Controller monitor built for Infinity Ward game testing

Here’s something done several months ago but just now showing up on the site – a response time test controller built for use by Infinity Ward for a new game they are working on.


Includes world’s most colorful ribbon cable!

The idea behind this project was to build a system which shows the pressing of the buttons in a very obvious manner, in this case LED’s. The controller wiring is piggy-backed, and an extension port added to the bottom of it. This then connects to the main lightboard, indicating exactly when buttons are pushed.

The intent is that this is filmed for testing purposes to help identify the gap between when users are pressing buttons and when onscreen actions actually occur.

If you think something like this might be of use to your company, or have a similar idea, why not drop me a line?

For making-of info, sample videos and pics of the unit being tested, check out the rest of the story below. To read the original article that inspired the customer to have me create this, click here.

Back of the display board. There’s not a whole lot to it, so it’s quite thin.

Close-up of the driver circuit. Newer Xbox 360 controllers use a simple active-low button scheme, and in this mod these signals are all sent to a pair of octal buffer/drivers (the 2 IC’s seen in the pic). The drivers send a “copy” of the input data to their output lines, ie, if pin 2 is LOW, corresponding output pin 18 is LOW and can trigger an LED.

This allows an isolation from the Xbox 360 controller functions themselves, probably a bit over-engineered but the IC’s are cheap enough so who cares? The lightboard itself is powered by the controller’s 3.3 volt accessory line (where the chat pad hooks up) so it powers on when the controller does.

The lightboard itself is just a piece of laser-cut acrylic with a graphic slapped over it. It is 200% the size of a normal controller, allowing for easy videotaping. The LED’s on the 4 main buttons are the same color as the buttons themselves, just to make things a little more obvious. (The rest of the LED’s are red because that’s the cheapest color :)

Kind of like an old air traffic control board, in a way.

Action Videos!

Testing digital button outputs. This was quite simple… again had I used an older Xbox 360 controller it would be a different story.

Testing analog shoulder button bar graph. This was a little trickier… I ended up making a resistor ladder to convert the analog signal to a digital (progressive) LED layout. Using potentiometers (as the resistors) allowed me to dial in on the correct settings, and also adjust it so it wouldn’t interfere with the data going back to the Xbox.

Testing controller with Grand Theft Auto 4, which was the hotness at the time of construction. That plant in the background has since died, unfortunately. Apparently the TV didn’t provide it enough light or something…

Comments

  1. Awesome piece of work.

    Infinity Ward’s controls for COD4 are so responsive and tight. I assumed they were sharply aware of the interaction between the user’s hands/mind and their code, but your commissioned controller is the evidence of what makes them so great.
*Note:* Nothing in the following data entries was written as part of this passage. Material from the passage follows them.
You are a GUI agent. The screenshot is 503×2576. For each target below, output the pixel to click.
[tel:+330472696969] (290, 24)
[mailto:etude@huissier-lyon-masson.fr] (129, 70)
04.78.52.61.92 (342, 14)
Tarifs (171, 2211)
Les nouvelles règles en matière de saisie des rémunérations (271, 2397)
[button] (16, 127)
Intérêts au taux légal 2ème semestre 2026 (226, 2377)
    On the other hand, I was talking to a friend about how shitty the Force Unleashed-Star Destroy battle was. My friend said he passed that level with ease once he released that the quicktime event’s onscreen instructions were basically wrong. Not only would your 360 controller would be perfect to demonstrate the “right” way to solve that level, but if your controller was available to those guys at that time maybe they wouldn’t have released such a broken level.

  2. I remember seeing a drawing of this around greeleys back in the summer months, finally know what it is!

  3. I was impressed by Infinity Ward going the extra mile and ordering one of these.

    I actually used to visit a computer shop 20 or so years ago and the guy in there had made on of these to test if joysticks worked. His was much more primitive and was not used for resonse times, it was there to see if a fault lay with the computer or the controller. at the time I thought the guy must be a genius. So thanks for bringing back some terrific memories of saturday afternoons spent in that shop.

  4. Any pictures of where you made the connections inside the controller? I’m doing a controller hack that needs to hijack the button outputs in a similar way. I’m using the active low button style controller too but there doesn’t seem to be any good locations to hijack the buttons short of soldering directly to the main IC or scratching the protective coating off of a trace…

  5. Twisted, I’m not sure if I have any. I think I scraped the lines and intercepted the signals just outside of the rubber domes (so they wouldn’t be affected)

    It isn’t the easiest soldering in the world, to be sure. But doable.

    -Ben

  6. Well I chose to use a space time contiuom device that denotes each magnetic pull in which a button uses. I promulgated the equalateral triangle flangee and added some volt meter devices to decipher its input. I found that by sticking my finger up my ass I became aroused.